F#: Use reflection to call a private or protected method

This isn’t anything ground breaking so if you are expecting it to be, tough luck. The world doesn’t revolve around you. It revolves around me.

Making the switch to F# has caused me to redo a lot of older framework stuff and using reflection to call methods is part of that stuff. I could sit here and go on about something and waste your time, but I’ll be nice this time.

open System
open System.Reflection
 module ReflectionUtility =
  //This is used to make sure the GetMethod method doesn't skip private or protected
  let public BindingFlagsToSeeAll =
    BindingFlags.Static |||
    BindingFlags.FlattenHierarchy |||
    BindingFlags.Instance |||
    BindingFlags.NonPublic |||

  type MethodReflection public() =
    //Get the method by the method name from the class type
    member private x.FindMethodInfo<'targetClass>(methodName:String, source:'targetClass) =
      (source.GetType()).GetMethod(methodName, BindingFlagsToSeeAll)
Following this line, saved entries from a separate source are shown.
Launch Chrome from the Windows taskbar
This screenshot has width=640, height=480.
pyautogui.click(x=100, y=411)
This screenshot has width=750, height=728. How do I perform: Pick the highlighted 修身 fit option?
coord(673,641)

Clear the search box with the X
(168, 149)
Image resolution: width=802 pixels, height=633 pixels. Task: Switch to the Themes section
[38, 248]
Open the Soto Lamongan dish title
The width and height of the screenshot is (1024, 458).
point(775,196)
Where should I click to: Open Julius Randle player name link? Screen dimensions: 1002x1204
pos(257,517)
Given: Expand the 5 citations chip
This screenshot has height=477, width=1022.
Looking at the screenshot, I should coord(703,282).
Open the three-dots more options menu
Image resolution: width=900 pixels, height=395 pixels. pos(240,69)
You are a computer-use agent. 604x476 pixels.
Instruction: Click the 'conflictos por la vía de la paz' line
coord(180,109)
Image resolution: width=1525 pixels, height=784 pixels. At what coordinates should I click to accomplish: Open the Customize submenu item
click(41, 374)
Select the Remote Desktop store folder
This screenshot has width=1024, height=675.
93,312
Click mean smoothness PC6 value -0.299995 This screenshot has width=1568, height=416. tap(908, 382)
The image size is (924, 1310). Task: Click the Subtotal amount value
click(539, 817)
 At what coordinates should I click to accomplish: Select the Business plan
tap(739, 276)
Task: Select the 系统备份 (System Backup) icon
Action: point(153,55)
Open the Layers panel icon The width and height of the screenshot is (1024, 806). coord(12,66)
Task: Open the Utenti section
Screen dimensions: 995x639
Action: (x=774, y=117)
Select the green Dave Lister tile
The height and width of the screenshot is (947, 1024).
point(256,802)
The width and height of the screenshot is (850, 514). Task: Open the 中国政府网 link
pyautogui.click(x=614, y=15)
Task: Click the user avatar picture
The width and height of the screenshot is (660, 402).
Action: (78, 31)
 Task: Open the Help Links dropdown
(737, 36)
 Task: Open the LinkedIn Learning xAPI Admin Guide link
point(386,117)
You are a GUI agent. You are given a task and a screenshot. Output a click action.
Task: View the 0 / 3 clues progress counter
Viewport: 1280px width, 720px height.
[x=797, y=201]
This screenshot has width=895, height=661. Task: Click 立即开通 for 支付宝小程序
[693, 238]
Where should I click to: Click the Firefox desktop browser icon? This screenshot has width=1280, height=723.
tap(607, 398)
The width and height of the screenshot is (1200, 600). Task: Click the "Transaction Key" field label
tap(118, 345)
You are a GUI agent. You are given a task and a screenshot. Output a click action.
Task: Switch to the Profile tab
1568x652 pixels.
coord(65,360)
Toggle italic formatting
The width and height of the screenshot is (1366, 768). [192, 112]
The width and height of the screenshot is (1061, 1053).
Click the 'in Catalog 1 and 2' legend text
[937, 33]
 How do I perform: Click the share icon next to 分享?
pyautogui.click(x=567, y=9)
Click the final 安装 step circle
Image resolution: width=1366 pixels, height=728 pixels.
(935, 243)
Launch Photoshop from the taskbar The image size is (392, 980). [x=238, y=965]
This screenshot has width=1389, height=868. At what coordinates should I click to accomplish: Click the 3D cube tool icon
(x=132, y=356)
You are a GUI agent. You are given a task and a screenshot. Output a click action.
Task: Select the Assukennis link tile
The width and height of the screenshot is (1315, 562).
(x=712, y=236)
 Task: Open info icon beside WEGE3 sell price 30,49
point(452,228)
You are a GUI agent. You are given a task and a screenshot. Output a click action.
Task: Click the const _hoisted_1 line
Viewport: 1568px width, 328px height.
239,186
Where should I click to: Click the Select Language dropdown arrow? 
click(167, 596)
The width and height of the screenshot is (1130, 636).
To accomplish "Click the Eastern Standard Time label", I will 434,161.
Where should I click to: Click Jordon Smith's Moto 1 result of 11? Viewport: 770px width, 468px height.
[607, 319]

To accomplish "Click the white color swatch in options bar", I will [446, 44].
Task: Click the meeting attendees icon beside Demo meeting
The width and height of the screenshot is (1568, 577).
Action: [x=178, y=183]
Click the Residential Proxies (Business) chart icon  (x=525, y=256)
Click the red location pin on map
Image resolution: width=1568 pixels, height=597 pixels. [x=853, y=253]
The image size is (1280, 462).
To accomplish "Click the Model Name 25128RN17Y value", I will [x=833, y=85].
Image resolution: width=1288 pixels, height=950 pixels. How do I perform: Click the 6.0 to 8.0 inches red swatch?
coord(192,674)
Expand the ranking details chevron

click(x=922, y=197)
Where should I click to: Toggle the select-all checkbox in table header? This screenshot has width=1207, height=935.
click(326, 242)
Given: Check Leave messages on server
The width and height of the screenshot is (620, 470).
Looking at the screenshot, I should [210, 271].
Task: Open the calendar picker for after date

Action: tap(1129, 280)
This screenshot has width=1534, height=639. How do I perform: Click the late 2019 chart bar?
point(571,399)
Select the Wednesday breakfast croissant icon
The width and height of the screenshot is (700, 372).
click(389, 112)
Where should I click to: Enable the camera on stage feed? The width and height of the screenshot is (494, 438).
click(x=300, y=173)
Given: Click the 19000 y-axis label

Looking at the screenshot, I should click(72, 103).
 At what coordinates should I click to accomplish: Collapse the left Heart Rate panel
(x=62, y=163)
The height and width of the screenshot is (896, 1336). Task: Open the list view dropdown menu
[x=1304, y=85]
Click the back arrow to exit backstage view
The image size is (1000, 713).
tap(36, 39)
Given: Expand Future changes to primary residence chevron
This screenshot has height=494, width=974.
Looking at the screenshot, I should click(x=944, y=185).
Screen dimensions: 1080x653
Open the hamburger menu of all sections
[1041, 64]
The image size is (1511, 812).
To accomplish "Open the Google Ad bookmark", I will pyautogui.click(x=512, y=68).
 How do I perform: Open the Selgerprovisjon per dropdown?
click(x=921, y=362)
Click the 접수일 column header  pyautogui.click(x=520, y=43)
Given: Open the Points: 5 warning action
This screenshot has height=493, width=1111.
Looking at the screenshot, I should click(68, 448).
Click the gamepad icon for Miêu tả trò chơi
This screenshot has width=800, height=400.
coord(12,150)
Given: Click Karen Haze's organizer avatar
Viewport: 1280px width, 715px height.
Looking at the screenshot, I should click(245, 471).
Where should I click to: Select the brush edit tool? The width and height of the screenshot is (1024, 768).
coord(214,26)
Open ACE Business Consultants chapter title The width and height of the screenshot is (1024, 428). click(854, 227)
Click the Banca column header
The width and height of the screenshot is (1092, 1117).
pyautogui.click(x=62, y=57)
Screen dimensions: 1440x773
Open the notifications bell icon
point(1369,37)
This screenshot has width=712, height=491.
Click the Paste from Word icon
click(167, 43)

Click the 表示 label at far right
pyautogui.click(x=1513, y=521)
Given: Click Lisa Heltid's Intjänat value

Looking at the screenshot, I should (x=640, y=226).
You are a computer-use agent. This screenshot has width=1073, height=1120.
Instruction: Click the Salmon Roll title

    //Call the find method and run the found method
    member public x.ExecuteMethod<'returnType, 'target>(source:'target, methodName:String, argTypes:Type[], args:Object[]) =
      let info = x.FindMethodInfo(methodName, source)
      info.Invoke(source, args) :?> 'returnType

As you can see, this is extremely easy and short to use. I would suggest adding in some sort of caching if you are using this for anything that needs performance as I’m pretty sure reflection is still somewhat expensive. Most likely if I were caching anything it would be the method info.

If you’re new to F#, or due to an unfortunate turn of events ended up here, you might be wondering what all that ‘word stuff is or how the hell FindMethodInfo is returned

Well the ‘ notation is simply the way F# defines generic types.  It may look odd compared to C# but one nice thing is you never have to worry that your generic constraint might mirror the name of a variable/parameter/field.

The FindMethodInfo does have a return.  F# assumes that the last line in the method is the return.  This is really nice feature that saves a little bit of time by not having to type Return.  The other nice thing about it is that F# will infer the method’s return type by the last line so you never have to type out the return type for a method:


  public string ReturnString()
    return "";

  member public x.ReturnString() =

And that’s one reason why all the cool kids use F#.